There was a point some 40-something years ago when Grand Funk was literally the biggest-selling rock band in America, and whilst they do not carry the same cache of cool as MC5, Frigid Pink, or The Up, they played bone-crunching hard rock that the whole country reverberated to. And We’re An American Band is still one of the greatest songs ever written.
Everybody Else
In an attempt to not get murdered next time I’m in Detroit, a quick rundown of some of the other crucial players in Detroit Rock history: Mitch Ryder and the Detroit Wheels put the city on the rock'n’roll map in the mid 60’s, and their ‘66 hit Devil With The Blue Dress On is directly responsible for every one of your Boomer uncles with a blues band on the weekend.
The Detroit Cobras are the greatest cover band of all time. The Electric Six essentially invented dance-punk. Question Mark and the Mysterians (96 Tears) are eccentric and still-active garage rock legends. The Ramrods were Detroit’s answer to punk rock in 1977. Brownsville Station are the dudes responsible for Smokin’ in the Boys Room. Marshall Crenshaw (Someday, Some Way) is a power-pop genius.
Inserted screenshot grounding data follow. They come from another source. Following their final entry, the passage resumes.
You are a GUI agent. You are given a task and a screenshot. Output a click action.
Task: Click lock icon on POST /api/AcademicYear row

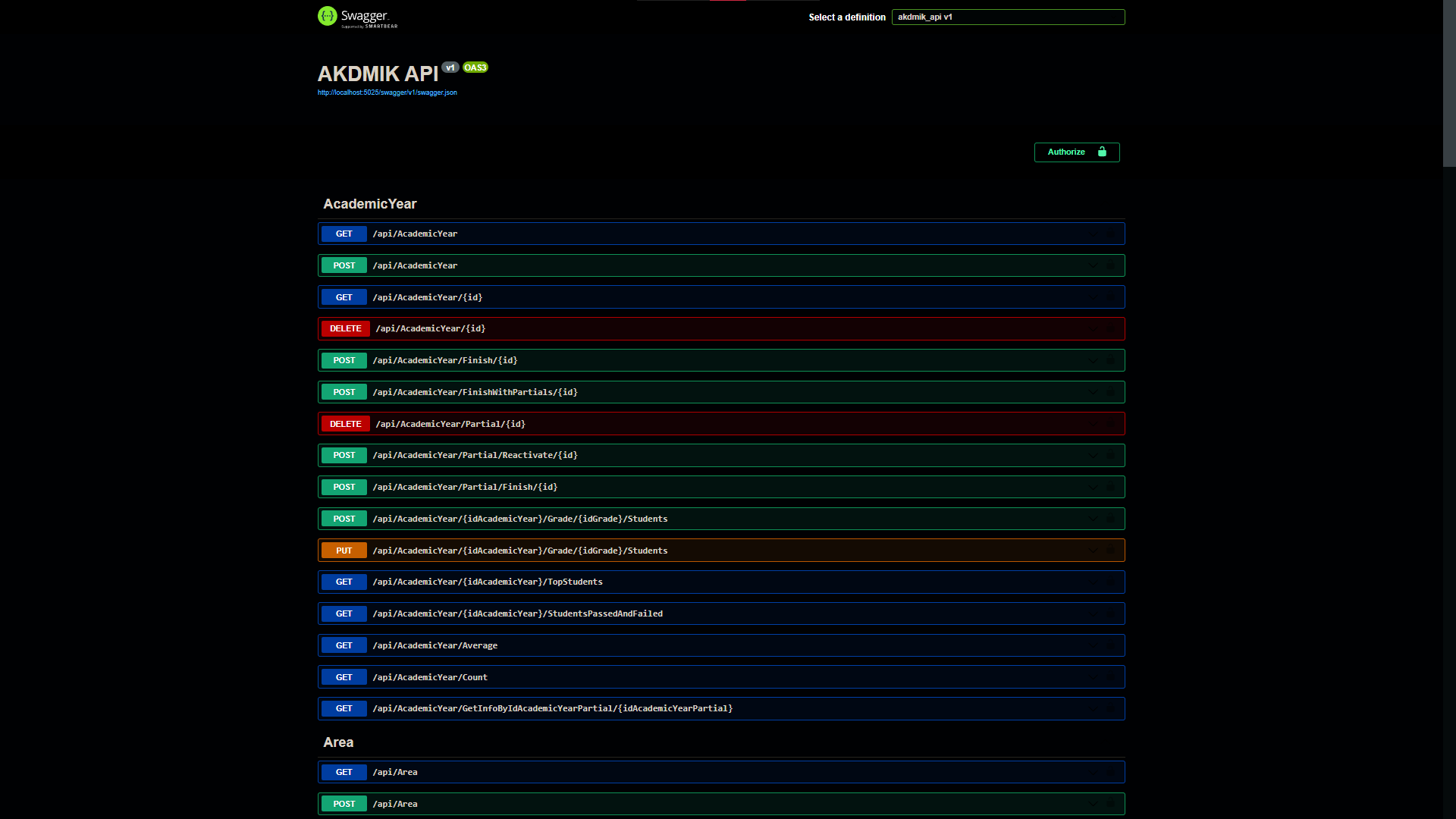pyautogui.click(x=1111, y=265)
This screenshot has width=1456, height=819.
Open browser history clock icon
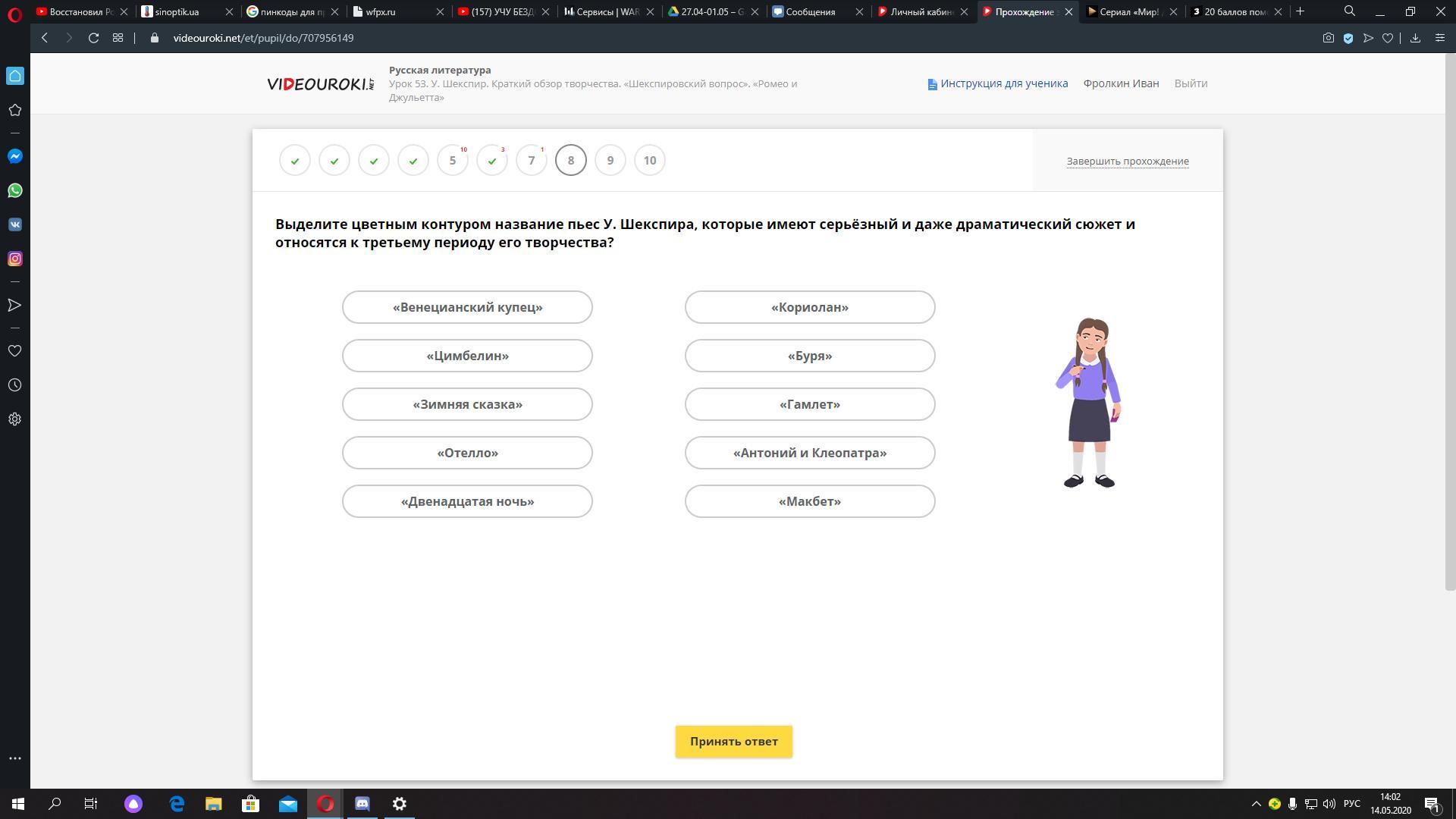[x=14, y=385]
Sponge were one of the better 90’s alt-rock bands. The Laughing Hyenas were astonishingly feral noise rockers. Gritty 70’s folk-rocker Rodriguez had one of the wildest comeback stories ever a decade ago. The first all African-American punk band, Death - another stellar comeback story - were from Detroit.
And let us not forget that Creem magazine started in Motor City too. I could go on, but you get the idea. It’s a helluva town.